** DESCRIPTION OF THE TASK **
Show every line of the material below that contains the string "Find". Case counts.

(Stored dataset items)
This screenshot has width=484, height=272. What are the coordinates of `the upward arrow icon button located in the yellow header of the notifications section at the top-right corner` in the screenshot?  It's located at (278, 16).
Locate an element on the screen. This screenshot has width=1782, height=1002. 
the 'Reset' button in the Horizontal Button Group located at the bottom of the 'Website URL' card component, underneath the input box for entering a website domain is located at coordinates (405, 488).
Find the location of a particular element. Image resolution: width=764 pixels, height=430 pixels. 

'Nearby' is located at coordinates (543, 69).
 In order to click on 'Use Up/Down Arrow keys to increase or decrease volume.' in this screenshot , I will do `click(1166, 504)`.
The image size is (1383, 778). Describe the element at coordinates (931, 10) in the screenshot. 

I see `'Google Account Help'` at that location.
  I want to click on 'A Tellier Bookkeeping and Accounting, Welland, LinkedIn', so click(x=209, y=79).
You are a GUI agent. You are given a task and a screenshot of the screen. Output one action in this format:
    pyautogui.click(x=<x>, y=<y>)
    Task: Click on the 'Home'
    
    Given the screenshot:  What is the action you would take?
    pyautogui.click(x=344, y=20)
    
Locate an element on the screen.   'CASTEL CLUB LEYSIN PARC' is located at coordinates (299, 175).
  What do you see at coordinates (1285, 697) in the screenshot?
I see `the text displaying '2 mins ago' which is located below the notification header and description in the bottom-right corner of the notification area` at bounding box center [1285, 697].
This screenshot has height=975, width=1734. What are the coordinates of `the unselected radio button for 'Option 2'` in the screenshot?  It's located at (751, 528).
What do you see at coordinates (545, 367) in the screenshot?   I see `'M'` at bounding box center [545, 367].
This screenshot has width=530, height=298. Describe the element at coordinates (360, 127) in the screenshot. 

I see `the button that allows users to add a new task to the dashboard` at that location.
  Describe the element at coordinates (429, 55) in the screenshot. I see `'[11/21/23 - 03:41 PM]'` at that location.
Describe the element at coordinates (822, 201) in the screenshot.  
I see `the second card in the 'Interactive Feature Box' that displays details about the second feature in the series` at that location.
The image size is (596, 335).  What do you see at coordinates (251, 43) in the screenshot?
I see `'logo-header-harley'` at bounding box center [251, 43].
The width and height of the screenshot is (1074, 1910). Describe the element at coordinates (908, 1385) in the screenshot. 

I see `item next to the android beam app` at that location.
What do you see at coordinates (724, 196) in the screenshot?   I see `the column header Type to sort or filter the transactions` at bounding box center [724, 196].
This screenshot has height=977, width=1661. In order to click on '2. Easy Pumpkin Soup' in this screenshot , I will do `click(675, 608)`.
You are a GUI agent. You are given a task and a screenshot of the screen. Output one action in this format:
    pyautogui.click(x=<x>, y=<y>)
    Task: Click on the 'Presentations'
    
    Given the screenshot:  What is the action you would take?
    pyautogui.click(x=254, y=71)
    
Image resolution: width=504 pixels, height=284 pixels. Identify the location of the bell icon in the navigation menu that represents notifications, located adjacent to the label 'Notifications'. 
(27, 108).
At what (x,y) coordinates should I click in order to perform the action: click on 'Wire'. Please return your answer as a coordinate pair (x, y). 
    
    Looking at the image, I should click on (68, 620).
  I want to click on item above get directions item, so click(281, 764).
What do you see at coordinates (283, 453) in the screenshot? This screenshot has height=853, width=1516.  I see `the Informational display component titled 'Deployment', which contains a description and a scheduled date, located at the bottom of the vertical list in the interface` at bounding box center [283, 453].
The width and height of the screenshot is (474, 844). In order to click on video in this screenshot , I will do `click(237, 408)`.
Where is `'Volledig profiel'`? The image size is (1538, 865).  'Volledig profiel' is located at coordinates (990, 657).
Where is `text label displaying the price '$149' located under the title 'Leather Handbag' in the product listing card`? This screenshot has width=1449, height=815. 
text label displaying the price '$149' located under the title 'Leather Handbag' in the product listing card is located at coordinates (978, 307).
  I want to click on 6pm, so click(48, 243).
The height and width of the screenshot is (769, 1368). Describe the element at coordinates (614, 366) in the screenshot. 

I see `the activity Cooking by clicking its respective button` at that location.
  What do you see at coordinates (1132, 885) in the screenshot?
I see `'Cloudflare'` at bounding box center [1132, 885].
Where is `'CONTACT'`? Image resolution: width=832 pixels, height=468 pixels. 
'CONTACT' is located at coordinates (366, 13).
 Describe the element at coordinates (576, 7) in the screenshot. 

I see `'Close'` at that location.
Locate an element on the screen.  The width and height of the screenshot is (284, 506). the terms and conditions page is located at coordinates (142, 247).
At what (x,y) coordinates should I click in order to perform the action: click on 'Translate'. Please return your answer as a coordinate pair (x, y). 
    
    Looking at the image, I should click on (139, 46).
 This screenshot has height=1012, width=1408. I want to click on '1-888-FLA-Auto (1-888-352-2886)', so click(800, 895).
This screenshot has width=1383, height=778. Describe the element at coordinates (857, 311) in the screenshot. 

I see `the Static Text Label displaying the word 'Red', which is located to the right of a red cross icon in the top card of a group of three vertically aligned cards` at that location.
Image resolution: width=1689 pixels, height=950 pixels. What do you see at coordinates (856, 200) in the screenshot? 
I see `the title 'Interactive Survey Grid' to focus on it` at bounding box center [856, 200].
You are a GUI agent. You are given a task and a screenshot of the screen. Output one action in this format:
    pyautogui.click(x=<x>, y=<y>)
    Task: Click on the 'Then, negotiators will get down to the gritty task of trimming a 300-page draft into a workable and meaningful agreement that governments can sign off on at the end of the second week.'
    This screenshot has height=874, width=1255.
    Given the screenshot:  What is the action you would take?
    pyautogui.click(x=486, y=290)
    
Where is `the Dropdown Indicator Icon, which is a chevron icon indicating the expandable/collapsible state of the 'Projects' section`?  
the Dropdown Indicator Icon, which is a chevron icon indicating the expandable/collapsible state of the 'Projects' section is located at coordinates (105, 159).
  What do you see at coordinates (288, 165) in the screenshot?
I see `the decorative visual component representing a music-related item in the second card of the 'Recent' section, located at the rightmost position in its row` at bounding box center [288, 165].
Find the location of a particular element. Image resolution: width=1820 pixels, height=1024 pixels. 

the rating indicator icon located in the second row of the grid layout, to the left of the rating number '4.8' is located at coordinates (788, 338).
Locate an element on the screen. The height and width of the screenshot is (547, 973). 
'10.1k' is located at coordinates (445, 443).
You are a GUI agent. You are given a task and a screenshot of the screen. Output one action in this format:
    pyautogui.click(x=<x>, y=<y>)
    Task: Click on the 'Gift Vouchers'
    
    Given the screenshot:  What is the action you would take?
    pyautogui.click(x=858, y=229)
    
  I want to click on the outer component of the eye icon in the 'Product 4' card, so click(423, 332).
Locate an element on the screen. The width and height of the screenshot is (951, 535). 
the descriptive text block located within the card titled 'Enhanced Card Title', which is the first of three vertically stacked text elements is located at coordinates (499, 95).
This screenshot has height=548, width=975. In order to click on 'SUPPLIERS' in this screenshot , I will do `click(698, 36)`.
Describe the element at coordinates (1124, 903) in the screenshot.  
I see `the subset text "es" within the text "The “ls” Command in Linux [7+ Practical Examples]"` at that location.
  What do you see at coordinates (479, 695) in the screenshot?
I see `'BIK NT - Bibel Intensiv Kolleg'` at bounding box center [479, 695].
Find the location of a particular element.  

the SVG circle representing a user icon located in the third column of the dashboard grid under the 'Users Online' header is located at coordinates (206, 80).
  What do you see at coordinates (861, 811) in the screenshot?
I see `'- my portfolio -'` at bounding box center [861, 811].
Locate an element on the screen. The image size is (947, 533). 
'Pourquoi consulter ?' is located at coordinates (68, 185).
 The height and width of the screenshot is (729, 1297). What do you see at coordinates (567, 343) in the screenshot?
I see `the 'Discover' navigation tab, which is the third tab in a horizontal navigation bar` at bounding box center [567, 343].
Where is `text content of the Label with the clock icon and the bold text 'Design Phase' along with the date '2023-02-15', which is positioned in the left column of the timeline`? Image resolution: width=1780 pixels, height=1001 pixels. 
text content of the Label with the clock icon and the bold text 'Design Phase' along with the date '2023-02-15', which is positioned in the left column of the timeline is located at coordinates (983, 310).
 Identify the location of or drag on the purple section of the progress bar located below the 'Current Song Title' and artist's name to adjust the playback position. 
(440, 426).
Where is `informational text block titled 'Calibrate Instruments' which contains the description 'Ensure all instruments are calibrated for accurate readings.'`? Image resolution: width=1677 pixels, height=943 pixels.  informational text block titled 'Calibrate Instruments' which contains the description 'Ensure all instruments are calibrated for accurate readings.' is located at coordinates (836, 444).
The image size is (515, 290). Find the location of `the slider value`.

** TASK RESULT **
Find the location of a particular element. Image resolution: width=764 pixels, height=430 pixels. 
Find the location of a particular element. Image resolution: width=1820 pixels, height=1024 pixels. 
Find the location of a particular element.  
The image size is (515, 290). Find the location of `the slider value`.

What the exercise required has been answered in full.